Sempre à espera do carinho que não existia;

Mãos enrugadas, sem atrativo, sem alegria

Mas que conservam uma eterna ansiedade.

E sem queixume nunca elas se negaram 

A ir comigo fazer frente ao duro labor.

Mãos desprezadas as quais neguei o amor

E que as minhas vontades doidamente escravizaram.

 

Mas agora, ao vê-las erguidas em oração

Pedindo, enfim, aquela paz bem merecida,

Compreendo que fui carrasco e que na vida

Tenho sido um inconsciente, um homem sem coração.

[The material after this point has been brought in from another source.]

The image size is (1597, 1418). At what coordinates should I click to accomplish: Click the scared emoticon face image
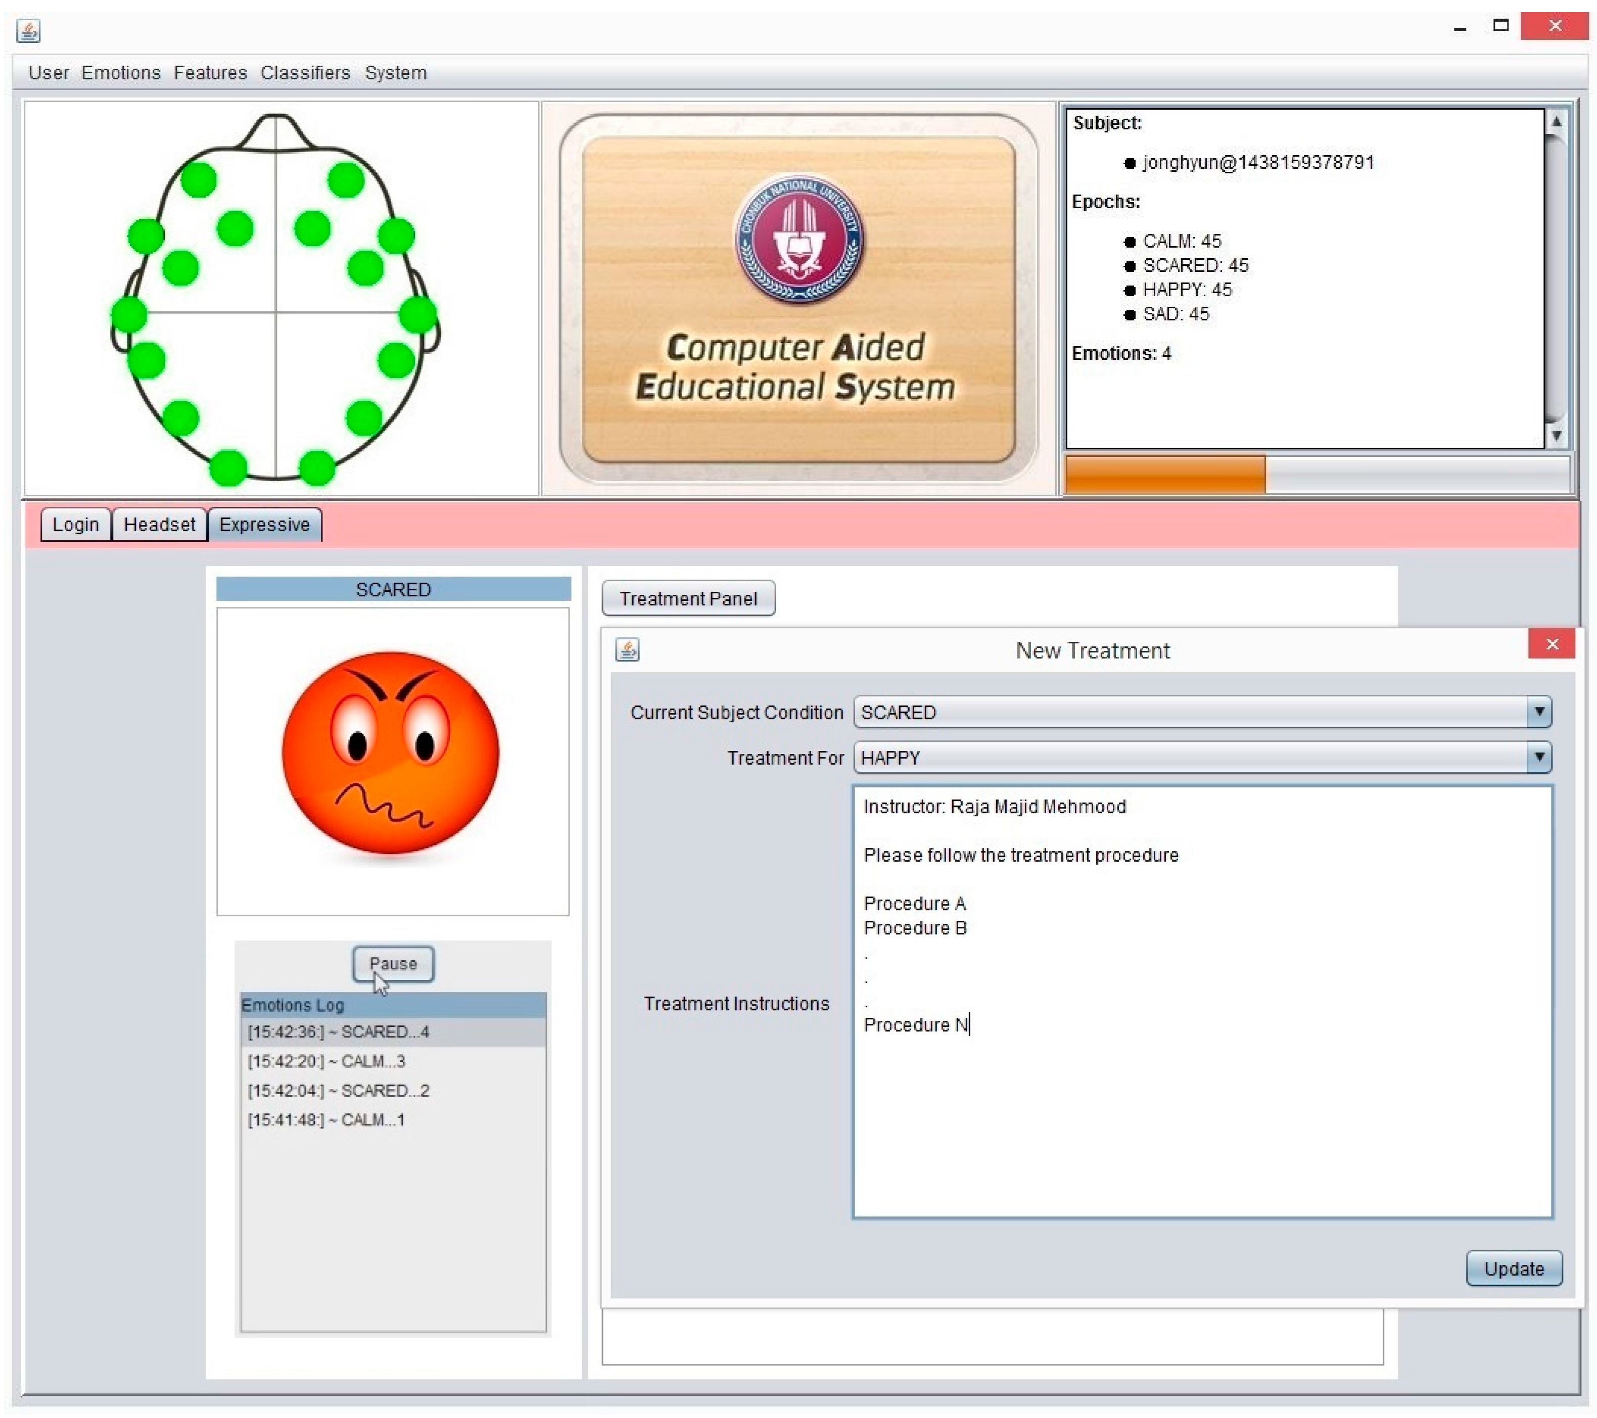390,754
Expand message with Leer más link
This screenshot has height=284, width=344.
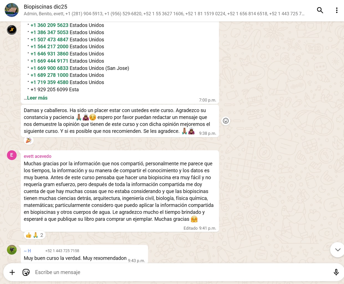[37, 98]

Me apercebo que, afinal lhes devo tudo:

A vida, a minha probidade, meu património;

Sei que nada sou… enfim um pobre demónio,

Um desinteressado, um ingrato, um sisudo.

 

Pobres mãos que acompanharam a minha dança

O ritmo irreversível da ambição,

Mãos esquecidas, sem um pouco de afeição,

Mãos carecidas de compreensão e de bonança.

Mãos onde eu vejo, tardiamente, os caminhos

que eu tracei por egoísmo e imposição.

Mãos que jamais eu poisei sobre o coração

E às quais dei meus desejos brutos e daninhos.

 

E assim sujeitas a quem nunca soube amar,

Se acomodando à frialdade da minha existência,

Vão suportando a minha incompreensível persistência

Sem saberem quando o martírio irá findar.

Mas, arrependido, vou pensando um pouco nelas,

E se tanto as molestei no longo passado,

Quero, enfim, para alívio do meu pecado

Dizer-lhes que todo o meu ser depende delas!